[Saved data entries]
--- START ---
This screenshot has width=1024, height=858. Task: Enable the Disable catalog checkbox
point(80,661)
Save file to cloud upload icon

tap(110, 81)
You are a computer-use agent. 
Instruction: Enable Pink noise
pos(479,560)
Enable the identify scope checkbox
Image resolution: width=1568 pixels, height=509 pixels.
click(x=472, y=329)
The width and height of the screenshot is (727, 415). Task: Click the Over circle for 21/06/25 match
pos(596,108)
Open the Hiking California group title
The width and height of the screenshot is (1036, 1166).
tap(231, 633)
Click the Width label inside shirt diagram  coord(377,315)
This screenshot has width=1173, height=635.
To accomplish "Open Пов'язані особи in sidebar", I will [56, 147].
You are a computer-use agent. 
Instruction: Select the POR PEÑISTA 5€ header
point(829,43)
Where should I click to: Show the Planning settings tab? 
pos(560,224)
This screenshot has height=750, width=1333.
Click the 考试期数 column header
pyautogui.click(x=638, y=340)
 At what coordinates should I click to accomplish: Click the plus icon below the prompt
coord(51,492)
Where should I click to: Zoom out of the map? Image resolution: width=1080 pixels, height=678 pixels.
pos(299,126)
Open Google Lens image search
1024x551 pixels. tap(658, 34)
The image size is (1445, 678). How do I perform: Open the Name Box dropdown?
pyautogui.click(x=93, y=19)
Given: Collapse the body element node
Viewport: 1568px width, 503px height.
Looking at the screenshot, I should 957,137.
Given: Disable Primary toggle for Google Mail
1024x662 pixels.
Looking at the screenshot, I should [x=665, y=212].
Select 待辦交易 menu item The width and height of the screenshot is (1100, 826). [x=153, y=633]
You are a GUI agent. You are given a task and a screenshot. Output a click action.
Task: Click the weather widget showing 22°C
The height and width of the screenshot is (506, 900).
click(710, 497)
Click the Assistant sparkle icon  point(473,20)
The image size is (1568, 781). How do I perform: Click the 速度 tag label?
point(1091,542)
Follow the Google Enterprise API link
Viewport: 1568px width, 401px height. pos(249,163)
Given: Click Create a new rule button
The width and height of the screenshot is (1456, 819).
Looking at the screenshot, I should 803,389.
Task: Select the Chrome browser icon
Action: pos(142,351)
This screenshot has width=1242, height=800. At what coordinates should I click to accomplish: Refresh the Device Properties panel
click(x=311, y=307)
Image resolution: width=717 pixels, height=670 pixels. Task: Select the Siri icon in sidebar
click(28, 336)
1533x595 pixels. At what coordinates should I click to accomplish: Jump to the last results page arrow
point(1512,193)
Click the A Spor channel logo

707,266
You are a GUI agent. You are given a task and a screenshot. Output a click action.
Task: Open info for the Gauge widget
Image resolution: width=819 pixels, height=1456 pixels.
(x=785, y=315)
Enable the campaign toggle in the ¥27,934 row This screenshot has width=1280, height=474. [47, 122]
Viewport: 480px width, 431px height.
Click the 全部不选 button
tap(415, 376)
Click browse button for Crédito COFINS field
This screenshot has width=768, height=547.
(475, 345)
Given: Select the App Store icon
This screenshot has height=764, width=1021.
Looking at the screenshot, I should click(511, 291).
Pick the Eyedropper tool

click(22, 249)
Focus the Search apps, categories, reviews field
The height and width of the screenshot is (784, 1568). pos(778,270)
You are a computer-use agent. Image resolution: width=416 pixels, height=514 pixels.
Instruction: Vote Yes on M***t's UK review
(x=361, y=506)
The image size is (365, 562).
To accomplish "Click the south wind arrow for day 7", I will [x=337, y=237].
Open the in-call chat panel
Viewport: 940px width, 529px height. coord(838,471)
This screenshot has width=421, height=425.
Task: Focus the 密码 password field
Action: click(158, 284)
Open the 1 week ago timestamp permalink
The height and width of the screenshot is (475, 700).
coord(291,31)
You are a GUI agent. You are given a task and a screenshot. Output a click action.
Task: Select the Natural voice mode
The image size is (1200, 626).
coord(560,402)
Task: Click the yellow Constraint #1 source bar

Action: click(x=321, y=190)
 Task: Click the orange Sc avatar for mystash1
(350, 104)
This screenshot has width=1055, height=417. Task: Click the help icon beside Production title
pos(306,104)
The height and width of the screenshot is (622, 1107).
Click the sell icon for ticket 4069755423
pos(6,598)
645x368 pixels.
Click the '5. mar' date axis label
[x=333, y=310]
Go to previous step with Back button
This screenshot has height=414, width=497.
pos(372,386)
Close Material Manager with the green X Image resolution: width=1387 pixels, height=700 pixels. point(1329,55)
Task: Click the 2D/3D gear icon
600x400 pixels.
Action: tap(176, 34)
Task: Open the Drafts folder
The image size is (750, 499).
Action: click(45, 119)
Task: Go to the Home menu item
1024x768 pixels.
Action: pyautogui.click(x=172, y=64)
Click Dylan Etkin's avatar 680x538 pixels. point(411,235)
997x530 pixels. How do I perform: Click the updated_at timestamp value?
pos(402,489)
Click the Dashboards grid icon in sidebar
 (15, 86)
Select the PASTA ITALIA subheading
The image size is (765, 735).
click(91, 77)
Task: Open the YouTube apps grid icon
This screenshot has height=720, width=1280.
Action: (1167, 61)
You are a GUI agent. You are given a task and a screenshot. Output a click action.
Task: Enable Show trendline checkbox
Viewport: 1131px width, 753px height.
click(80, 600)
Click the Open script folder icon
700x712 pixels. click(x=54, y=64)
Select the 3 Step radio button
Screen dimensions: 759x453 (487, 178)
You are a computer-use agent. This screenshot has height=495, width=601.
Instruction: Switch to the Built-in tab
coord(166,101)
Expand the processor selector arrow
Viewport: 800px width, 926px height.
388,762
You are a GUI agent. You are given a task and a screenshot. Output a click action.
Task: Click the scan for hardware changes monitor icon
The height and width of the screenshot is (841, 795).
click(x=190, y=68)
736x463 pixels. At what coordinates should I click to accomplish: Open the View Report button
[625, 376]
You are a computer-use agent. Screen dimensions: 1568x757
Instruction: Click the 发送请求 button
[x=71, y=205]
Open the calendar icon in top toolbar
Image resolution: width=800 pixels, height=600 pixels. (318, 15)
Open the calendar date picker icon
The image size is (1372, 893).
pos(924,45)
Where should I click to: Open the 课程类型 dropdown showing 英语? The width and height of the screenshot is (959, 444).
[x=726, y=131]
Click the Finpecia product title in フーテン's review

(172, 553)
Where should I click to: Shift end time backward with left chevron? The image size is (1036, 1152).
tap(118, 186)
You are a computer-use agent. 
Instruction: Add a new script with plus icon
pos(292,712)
--- END ---
** ACTIVITY **
Check each line of the data above, and please copy the ones in which the string "item" occurs.

** WORKED SOLUTION **
Select 待辦交易 menu item The width and height of the screenshot is (1100, 826). [x=153, y=633]
Task: Go to the Home menu item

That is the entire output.